Lenders report sharp rise in bad loan recoveries
Bankers and analysts said the improvement in recoveries is another indicator of improving consumer sentiment and is a start of better asset quality for banks in the immediate future.
“Two things have happened in the last quarter – one is that recoveries from large corporate bad loans are catching up like we saw with the completion of the DHFL resolution,” said Rajiv Anand, deputy managing director at Axis Bank.
“Two, retail payments that were hit due to the Covid second wave have caught up as economic activity has revived and customers have started making payments.”
Anand was referring to the ₹37,400-crore recovery logged by lenders led by State Bank of India (SBI) in the last week of September in the resolution of Dewan Housing Finance (DHFL).
Financial creditors led by SBI had admitted claims of ₹87,000 crore.
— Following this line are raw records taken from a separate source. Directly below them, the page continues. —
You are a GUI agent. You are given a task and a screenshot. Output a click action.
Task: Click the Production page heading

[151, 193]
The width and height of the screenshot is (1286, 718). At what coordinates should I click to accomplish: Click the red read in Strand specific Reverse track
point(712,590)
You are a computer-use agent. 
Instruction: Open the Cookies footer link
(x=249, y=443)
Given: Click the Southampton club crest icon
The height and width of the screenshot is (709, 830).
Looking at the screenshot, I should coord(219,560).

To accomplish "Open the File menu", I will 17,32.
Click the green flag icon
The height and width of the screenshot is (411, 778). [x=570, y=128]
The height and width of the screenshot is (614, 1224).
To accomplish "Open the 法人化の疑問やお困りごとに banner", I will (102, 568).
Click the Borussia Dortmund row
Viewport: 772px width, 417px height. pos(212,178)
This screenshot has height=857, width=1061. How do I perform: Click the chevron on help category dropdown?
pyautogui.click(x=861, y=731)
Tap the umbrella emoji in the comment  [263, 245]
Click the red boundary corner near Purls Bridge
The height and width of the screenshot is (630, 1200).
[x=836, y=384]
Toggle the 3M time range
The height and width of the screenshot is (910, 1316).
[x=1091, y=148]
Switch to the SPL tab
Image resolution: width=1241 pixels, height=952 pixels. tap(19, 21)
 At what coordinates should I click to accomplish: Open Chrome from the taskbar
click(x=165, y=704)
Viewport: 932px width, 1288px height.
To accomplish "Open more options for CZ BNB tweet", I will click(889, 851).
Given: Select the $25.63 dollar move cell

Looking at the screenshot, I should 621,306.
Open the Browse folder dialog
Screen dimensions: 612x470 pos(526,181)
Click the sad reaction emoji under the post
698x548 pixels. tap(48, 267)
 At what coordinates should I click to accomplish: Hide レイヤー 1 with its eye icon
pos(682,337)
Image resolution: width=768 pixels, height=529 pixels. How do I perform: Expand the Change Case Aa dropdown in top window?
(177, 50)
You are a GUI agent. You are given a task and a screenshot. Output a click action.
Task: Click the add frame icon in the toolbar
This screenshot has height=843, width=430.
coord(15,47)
Of this, SBI alone had an exposure of ₹7,267 crore to the distressed home financier. A part of this and other retail recoveries have resulted in SBI’s total recovery, with upgrades increasing 83% to ₹7,407 crore in September from ₹4,038 crore a year ago.
The story is similar for SBI’s private sector peer , which recorded a two-and-a-half-fold rise in recoveries and upgrades to ₹5,482 crore in September 2021 from ₹1,945 crore a year earlier.
ICICI’s total recovery and upgrades are less than ₹1,000 crore shy of what the bank recovered in the whole of fiscal 2021 at ₹6,463 crore.
Axis Bank, too, more than doubled its recoveries and upgrades in the second quarter ended September 2021 to ₹4,757 crore from ₹2,026 crore a year earlier. Punjab National Bank (PNB) also reported almost a tripling in recovery and upgrades to ₹9,126 crore from ₹3,252 crore in the same quarter last fiscal. Analysts said the trend is clearly in favour of lower fresh slippages and increasing recoveries for the rest of the fiscal.
“The Covid hit portfolio, especially in the individual and loans to small enterprises segments and which were the main causes for slippages in the first quarter, are showing signs of a solid recovery,” said Asutosh Mishra, head of research at Ashika Stock Broking. “Going forward, asset quality trends in the BFSI sector are looking better as we do not expect slippages to increase as they did last year.”
Mishra said the fall in slippages also is a good sign for the improvement in bank asset quality.
SBI’s slippages fell to just ₹4,176 crore in September 2021 from ₹15,666 crore in the quarter ended June 2021 as collection efficiency in retail loans improved to 95% after an end to mobility curbs. Net NPA ratio fell to 1.52%, down from 1.59% a year ago.
ICICI, too, reported a fall in its net NPA ratio that declined from 1.16% at the end of the June quarter to 0.99% at the end of the September quarter – the lowest since December 31, 2014.